Wilson’s Fourteen Points were addressed to the world on January 8th, 1918 at the Palace of Versailles in Paris to assure his fellow Americans that something was being done towards the war effort in Europe. Wilson wrote the Fourteen Points to promote a lasting world peace by eliminating the factors that caused WWI and to prevent other rising issues from causing another conflict. The most widely known and important points were to prevent any private treaties or alliances between countries; to institute freedom of the seas; to remove all economic barriers or trade restrictions; to reduced national weaponry stores to lowest possible level; to give the public a much larger say in government affairs; and to create of a body of nations that would serve to settle disagreements between and within nations before they grew violent. The other points recommended ways in which Europe be divided after the war ended. (President Wilson, 1918)

The problems that needed to be addressed were alliances, economic barriers, and the build up of weapons within individual nations. He also wanted to create a way for problems to be solved in a peaceful manner before they had a chance to develop into a violent conflict. President Wilson was an idealist and did not realize the angry and vengeful sentiments later expressed by the Allies. The Allies felt that the war was Germany’s fault and that Germany should pay for all of the damage done. Therefore the Allied Powers rejected the majority of Wilson’s points because he did not include any form of punishment or repayment by the Central powers towards the Allies. Even though his Fourteen Points were initially unsuccessful, they were the basis for other reforms and groups such as the United Nations. 

Wilson noticed that many of the countries that became involved in World War I did so because they were forced to by the alliances they had made, especially those that had been made in secret. Britain’s alliances with Japan, Australia, Canada, India, and other countries resulted in their inclusion in the war. For example, a military agreement between Japan and England caused Japan to side with England and declare war on Germany. Due to Austria-Hungary’s alliance with Germany, it in turn declared war on Japan two days later. Those countries may not have ever become involved in the first place if they had not been allied with the six main powers of the war. Blacks from England’s West Indies and Panamanians, specifically after the United States joined the war, were recruited and coerced to fight in the war by the Allies. (BBC) The war would not have included as many deaths as it did had less people had fought in the war. Because people in colonies controlled by the six main nations fueling the war effort were taken in and forced to fight, there were over 15 million deaths and millions more casualties. (firstworldwar.com, 2009) Wilson saw this as a threat to the peace if small conflicts ever did arise.

President Wilson also saw that there were economic issues that had started WWI as well. England and Germany had become economic rivals before WWI due to the rapid industrialization occurring in Europe during the late nineteenth century.
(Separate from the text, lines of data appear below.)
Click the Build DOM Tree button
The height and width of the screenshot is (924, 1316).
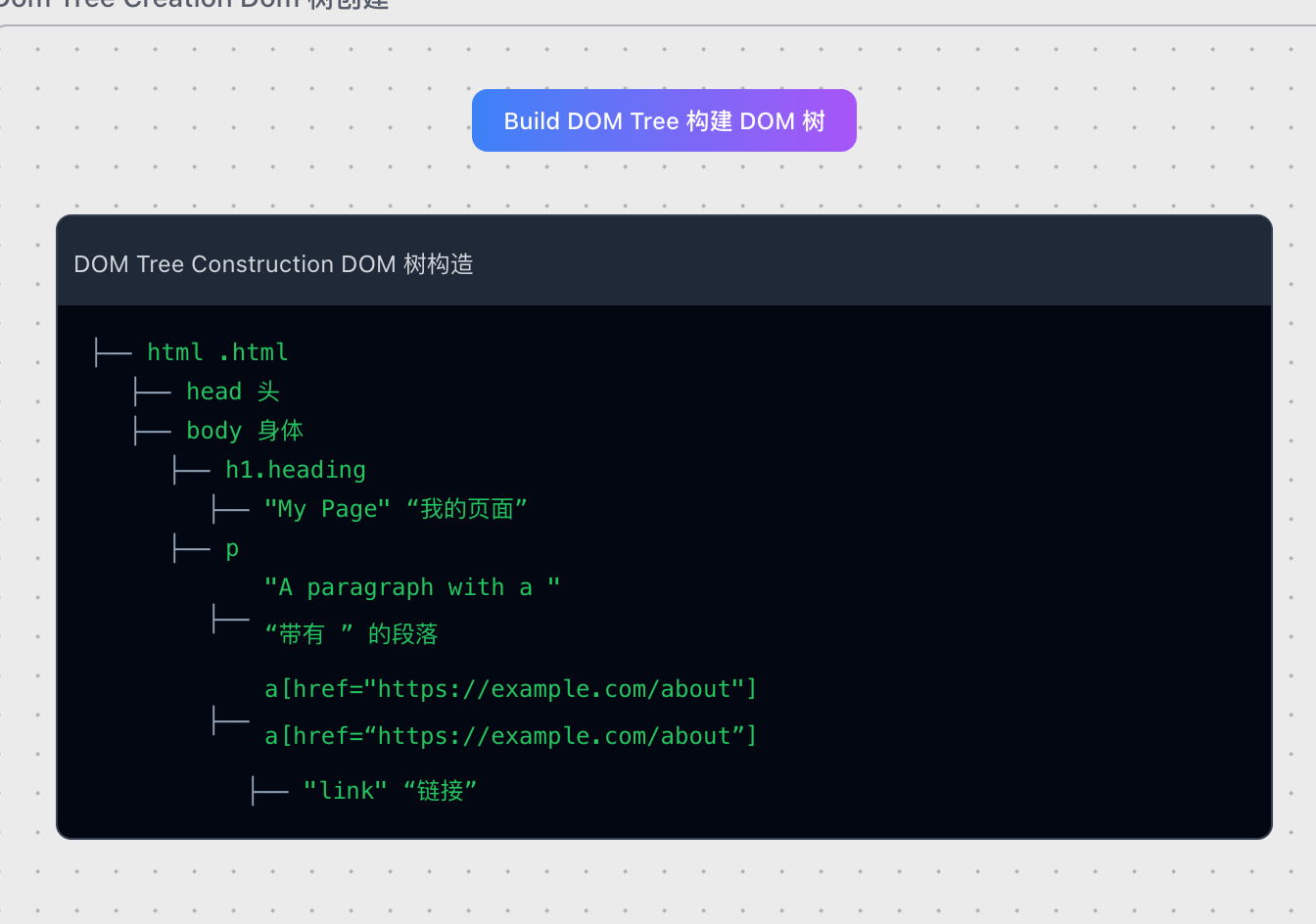click(664, 120)
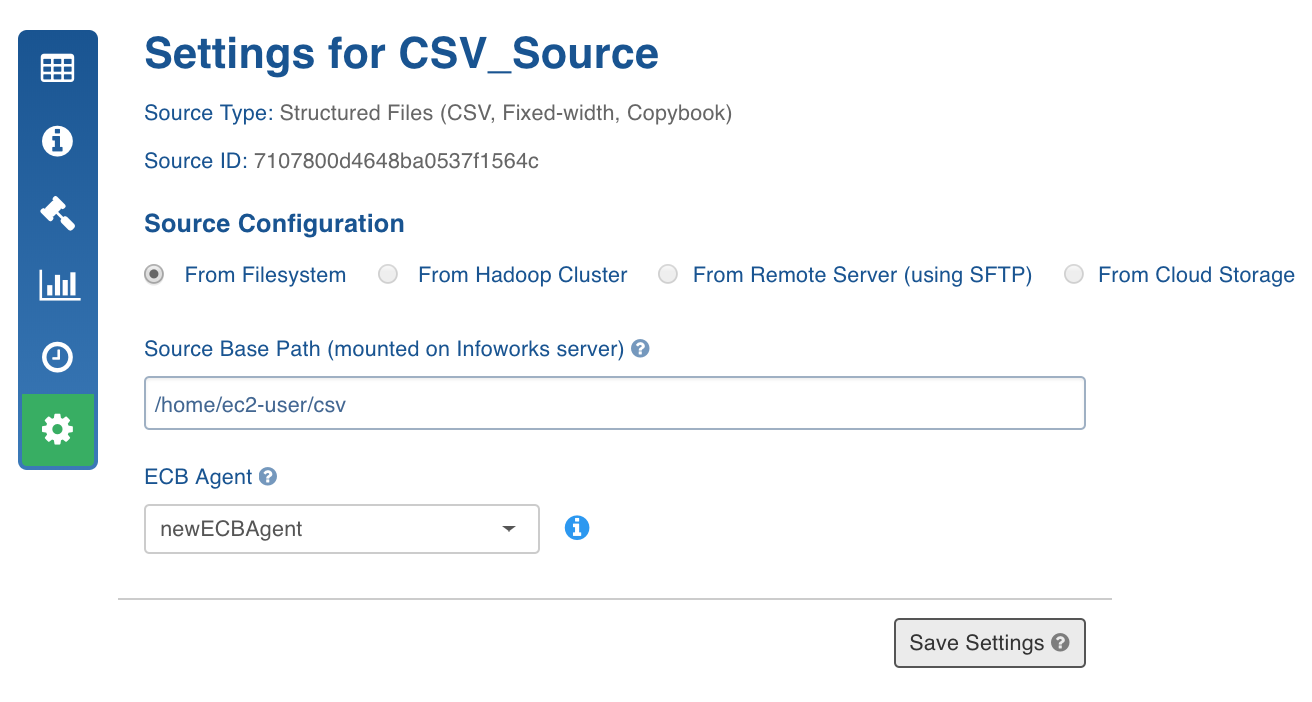1312x702 pixels.
Task: Open the clock history icon in sidebar
Action: [57, 357]
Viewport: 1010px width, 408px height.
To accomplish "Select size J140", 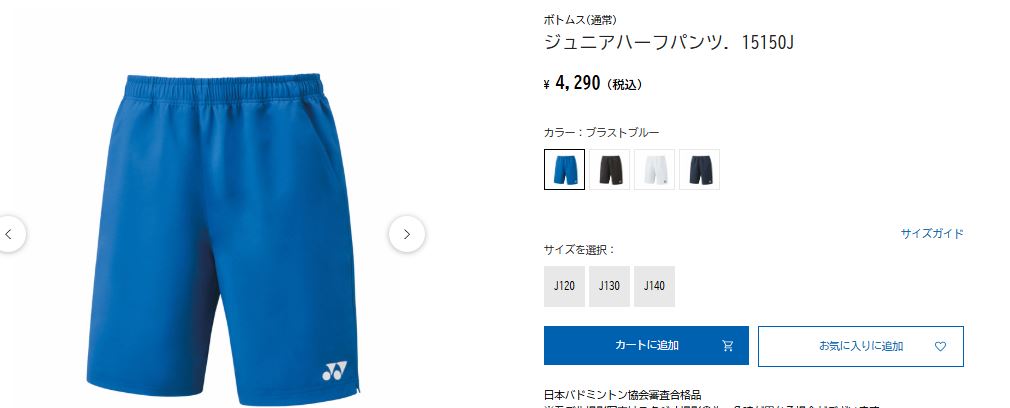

This competition for resources and economic issues such as inflation, as has happened in the past, led to Wilson’s conclusion that economy was a large contributor to war and therefore included this in his Fourteen Points to prevent future conflicts of that nature. Wilson also felt, however, that too many modern weapons had been accumulated before the start of the war. Between 1910 and 1914 Germany had increased its defensive military expenses by 73 percent, Britain by 13 percent, and Russia by 39 percent. (Busika Blog) Once the conflicts between Germany and the Allies began, there seemed no other choice but to use the weapons that all of the nations had been accumulating for years. Wilson felt that if countries had fewer weapons they would not feel so compelled to find a use for them.

Finally, in order to insure a more permanent peace between nations, Wilson proposed that a group of nations be formed to negotiate any problems that might have arisen in a peaceful way. He proposed that it be called the League of Nations and that it be comprised of many different nations, allowing it to be a fairer method of negotiation. Wilson wanted to create a better world through peaceful means as well as by eliminating the factors that could possibly threaten the relative peace that had just recently been achieved. Wilson did not want to take any risks, so he drew up the most logical and idealistic ideas he could and hoped they would change the world.